Having the opportunity to speak with Julia Butler at Book Expo America this year served as a wonderfully engaging opportunity to converse with a writer that is making her first literary foray into the world of publishing, through the means of self-publishing, with her first novel “The Last Encore.” Among the many interesting morsels of information she divulged about her novel, she said the story was drawn from true events. Additionally, she enticingly referred to the important, controversial psychological phenomenon at the core of this novel’s ingenuity in very non-explicit details, by referring to it as a psychological phenomenon that is very well-known in Europe, more so than America. More importantly, the story was deeply inspired by Beethoven’s very moving, very somber, though delicately tragic composition Moonlight Sonata. This piece proves to be a very essential poetic force in the novel, offering readers a deeper glimpse into the rich, underlying nuance that really suffuses the whole of the novel with a lot of depth.
Yet as with Kate Morton or Madeleine L’Engle’s works, Julia Butler writes with a rich mastery of subtle language, which she uses in effect to hoodwink us into believing one thing temporarily, before throwing a sudden counterpoint in the forward progression of the novel, causing the reader to never have a very clear idea about what is happening. The language in this book is exceptionally well-refined, meaning that there are no moments of pedantic prose that ponderously lures the reader to sleep. Rather, the effectively clear, though deftly descriptive prose unwittingly pulls the reader’s entire mind- conscious mind and subconscious mind- into the story’s unrelenting flow of tawdry drama and salacious secrets. During our conversation, Julia Butler mentioned that she worked diligently on editing every word of the novel, till everything flowed perfectly, in a way that the progression of the sentences never was stultified by careless prose. This novel has ample evidence of this type of meticulous labor,as the novel’s captivating story catapults the reader into an ephemeral work of art that accurately represents the whole gamut of human emotions, including the volatile nature of human passion and love.
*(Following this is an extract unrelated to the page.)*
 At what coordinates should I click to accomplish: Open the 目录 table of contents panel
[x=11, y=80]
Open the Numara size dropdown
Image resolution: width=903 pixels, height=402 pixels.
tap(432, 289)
Certainly, there is a particularly important plot point that will prove to be very divisive for readers, but it is something Julia Butler handles with great authorial care. She never becomes trapped into sentimentality or incidences of gratuitous description. Rather, she is very careful with approaching the emotional sensitivity of this issue, and really allowing his subtle prose to provide the reader with enough insinuation about the deeper psychological dimension of this particular relationship, and slew of other relationships that work in dramatic tandem with one another.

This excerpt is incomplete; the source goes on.